The building was indeed designated a historic landmark in March 2017. The property owner’s attorney, Roger Diamond, had threatened to sue the City of Santa Monica over the property’s designation as an historic landmark (www.surfsantamonica.com/ssm_site/the_lookout/news/News-2018/September-2018/09_05_2018_Iconic_Santa_Monica_Mosaic_Could_Be_Removed_Under_Legal_Settlement%20.html).
A May 2019 Santa Monica Lookout story (“Iconic Santa Monica Beach Mural Will Soon Be Removed”) stated: “The mural is being removed under a settlement agreement with the owner approved by the City Council last August. Under the agreement, the City revoked the historic designation, blocked any new application for five years and paid [owner Mark] Leevan $250,000.
“Leevan agreed to preserve the artwork – which also features stained-glass and bronze sculptures that depict a family playing in the surf and a child with dolphins – and donate it to the City or a nonprofit organization.”
The mural and sculptures will go to the Hilbert Museum of California Art at Chapman University in the city of Orange.
According to a June 6 Santa Monica Daily Press story (“New Home for Millard Sheets Mural”), “Brian Worley of Brian Worley Art & Restoration, who originally worked on fabricating the mosaic, will be collaborating with Rosa Lowinger and her team of expert conservators at Rosa Lowinger Associates.” Visit: rlaconservation.com.
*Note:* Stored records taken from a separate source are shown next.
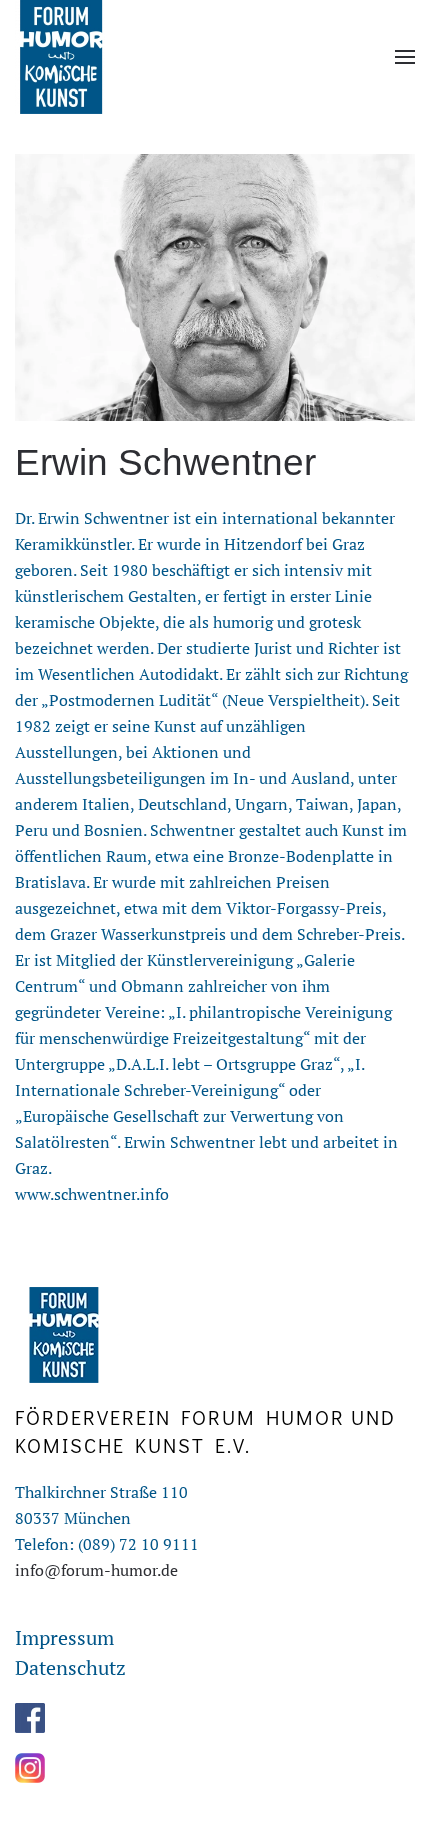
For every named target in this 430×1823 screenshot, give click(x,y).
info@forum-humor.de (96, 1570)
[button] (405, 57)
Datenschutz (70, 1667)
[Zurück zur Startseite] (60, 57)
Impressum (64, 1637)
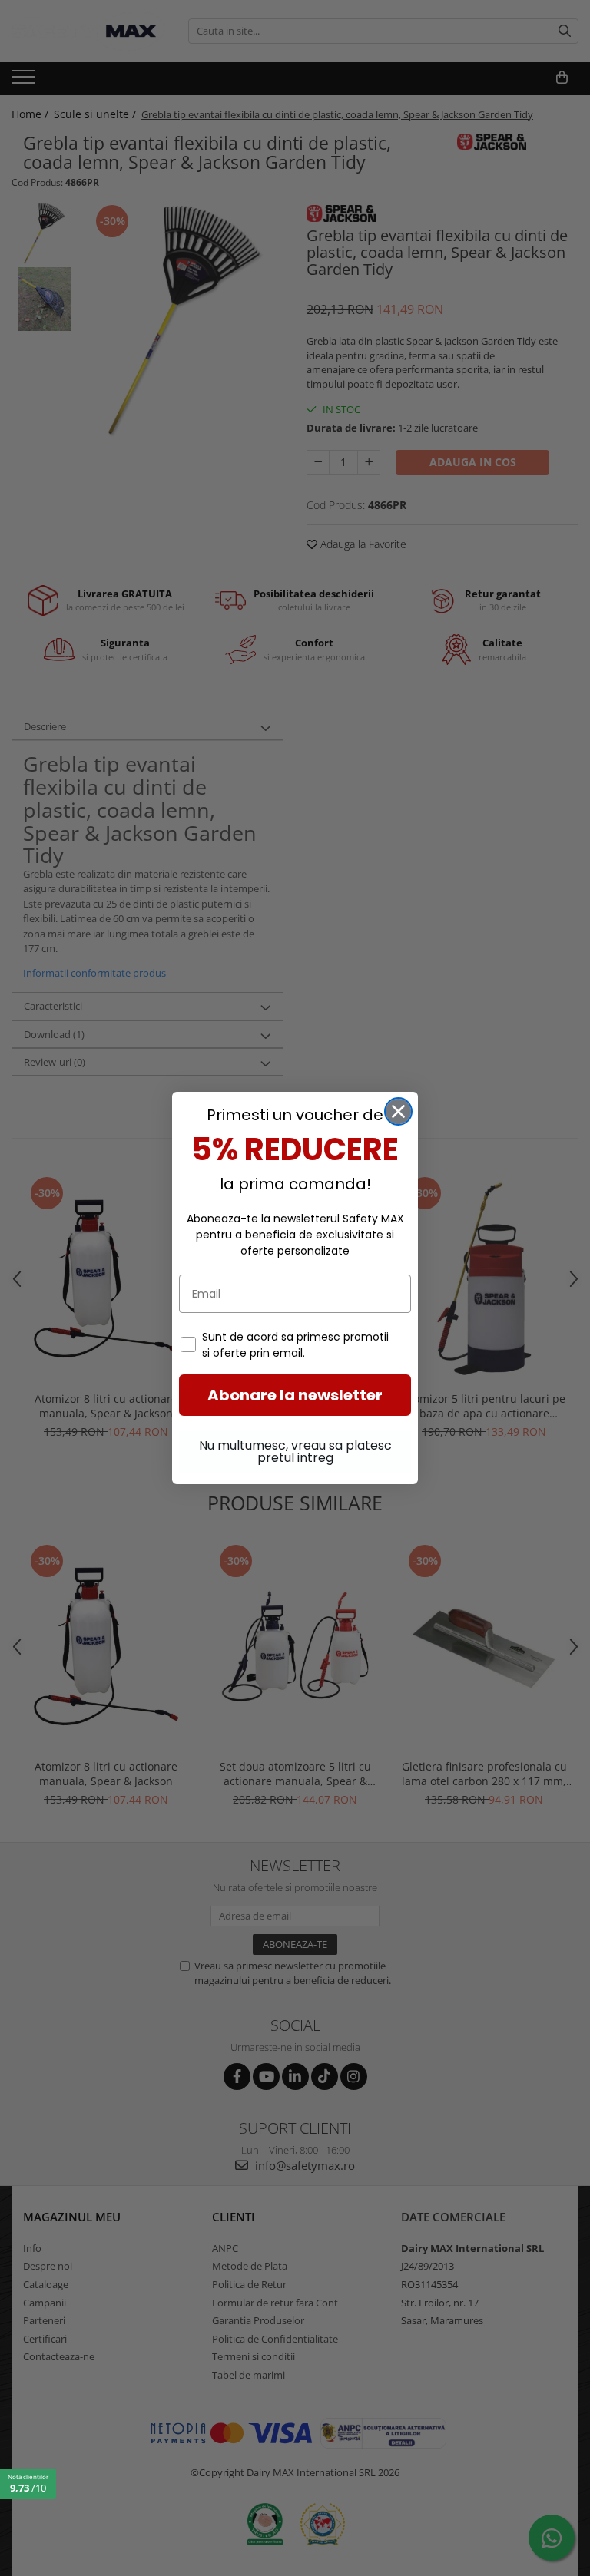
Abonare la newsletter (295, 1395)
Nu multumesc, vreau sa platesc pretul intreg (295, 1452)
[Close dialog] (398, 1111)
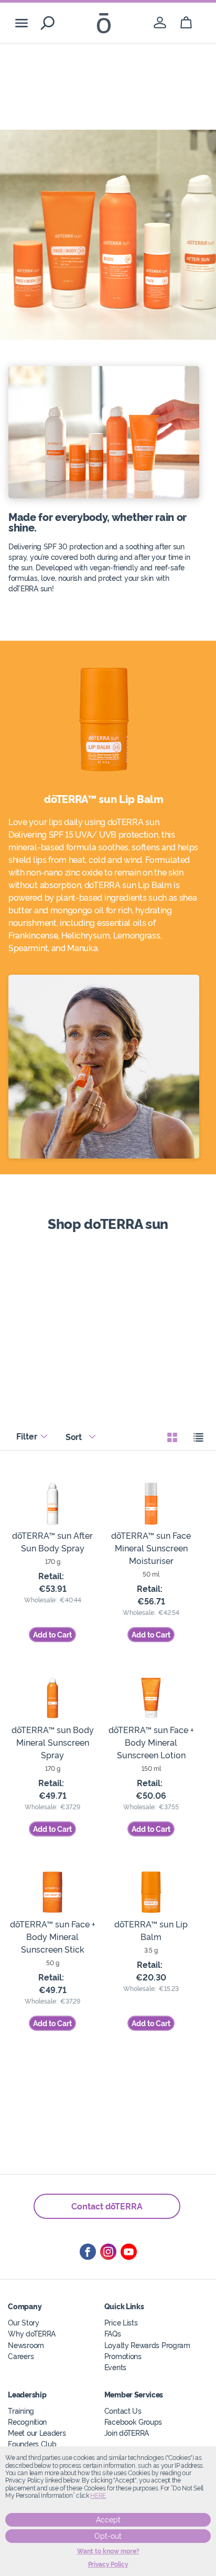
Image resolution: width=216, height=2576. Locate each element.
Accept (108, 2520)
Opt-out (108, 2536)
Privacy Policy (108, 2564)
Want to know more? (108, 2551)
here (98, 2495)
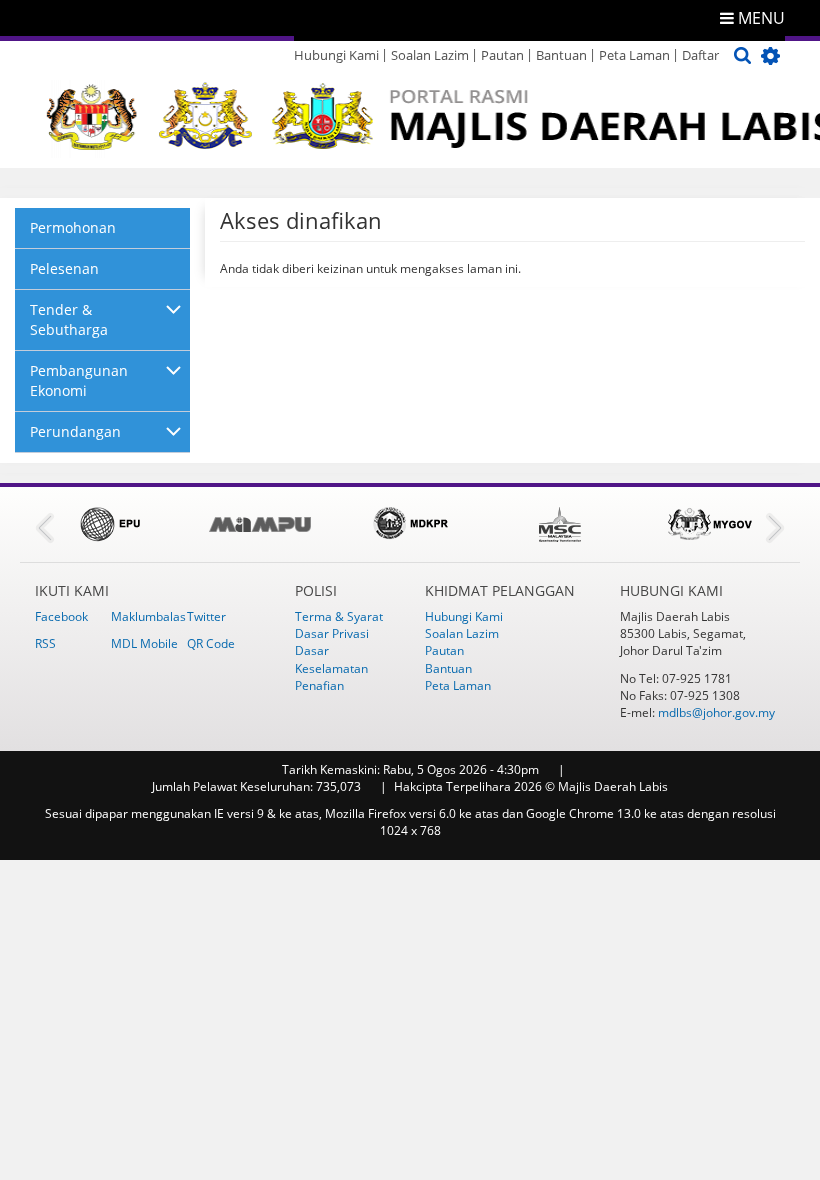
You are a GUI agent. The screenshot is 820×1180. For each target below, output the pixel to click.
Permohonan (73, 227)
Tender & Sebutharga (69, 319)
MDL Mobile (144, 643)
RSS (45, 643)
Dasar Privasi (332, 633)
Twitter (206, 616)
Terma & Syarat (339, 616)
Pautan (502, 55)
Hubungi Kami (336, 55)
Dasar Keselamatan (331, 659)
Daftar (700, 55)
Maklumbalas (148, 616)
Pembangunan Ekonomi (79, 380)
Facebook (61, 616)
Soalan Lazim (430, 55)
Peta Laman (634, 55)
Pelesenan (64, 268)
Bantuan (561, 55)
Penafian (319, 685)
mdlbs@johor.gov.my (716, 712)
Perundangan (75, 431)
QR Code (211, 643)
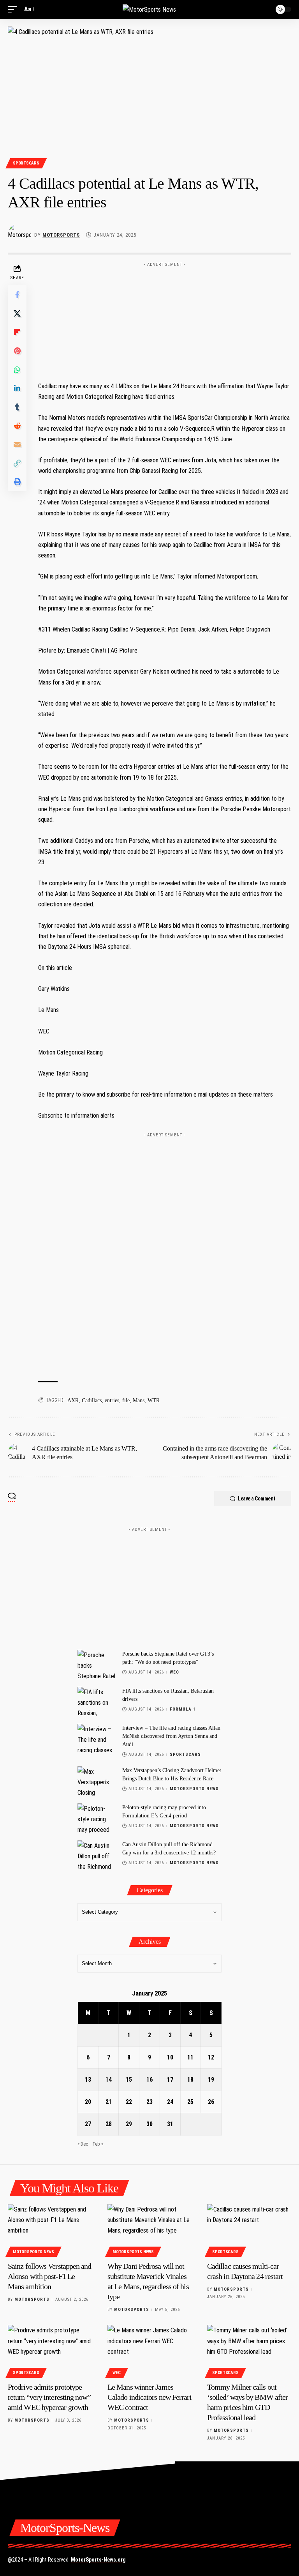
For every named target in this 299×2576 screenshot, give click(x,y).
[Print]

The article noted that Millard Sheets’ son, Tony, was the person behind the Hilbert Museum accepting the gift.
Sheets designed more than 150 Home Savings bank buildings and their artwork, which was unique and tailored for the specific location.
A 2018 book by Adam Arenson (“Banking on Beauty: Millard Sheets and Midcentury Commercial Architecture in California”) notes, “I want buildings that will be exciting seventy-five years from now,” financier Howard Ahmanson told visual artist Millard Sheets, offering him complete control of design, subject, decoration and budget for his Home Savings and Loan branch offices. The partnership between Home Savings—for decades, the nation’s largest savings and loan—and the Millard Sheets Studio produced more than 160 buildings in California, Texas, Florida, New York, Ohio, Illinois and Missouri over the course of a quarter century. Adorned with murals, mosaics, stained glass and sculptures, the Home Savings (and Savings of America) branches displayed a celebratory vision of community history and community values that garnered widespread acclaim.”
Millard Sheets (1907-1989) was born in Pomona and was an artist and architectural designer.
According to the Los Angeles Conservancy, “In recent years, Sheets’ work has grown increasingly vulnerable to demolition and excessive alteration. The integration of art and architecture in his buildings underscores the importance of protecting both structure and site-specific art together, in situ, as part of Sheets’ unique legacy.”